Perlfect Solutions
 

[Perlfect-search] Re: File formats

Mark Morgan Lloyd markMLl@telemetry.co.uk
Sun, 01 Oct 2000 22:06:52 +0000
Here's a plain diff of the changes I've made so far to the indexer
script. This operates on indexer.pl as released and my changed version
indexer1.pl, note the first trivial change which has indexer1 get the
remainder of its configuration from conf1.pl.
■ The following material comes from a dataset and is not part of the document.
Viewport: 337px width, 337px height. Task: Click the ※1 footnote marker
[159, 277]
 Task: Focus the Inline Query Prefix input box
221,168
I'm attaching the diff
inline, if anybody wants it as an attachment please email me at the
reply-to address in the header or as in my sig below.
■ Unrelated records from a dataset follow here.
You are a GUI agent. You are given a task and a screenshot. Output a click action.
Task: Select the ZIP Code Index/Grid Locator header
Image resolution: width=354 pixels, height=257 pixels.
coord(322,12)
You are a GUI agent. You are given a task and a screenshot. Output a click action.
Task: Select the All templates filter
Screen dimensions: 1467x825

The two changes have the effect (a) of modifying the file regex to
ignore files such as .htaccess and filename.html~ whilst potentially
allowing names with no extension such as are used by INN to store
discussion-group messages, and (b) modifying the behaviour of - when
embedded in a number to allow elements of 'phone numbers to be indexed
rather than the whole thing (I'm sure this can be cleaned up).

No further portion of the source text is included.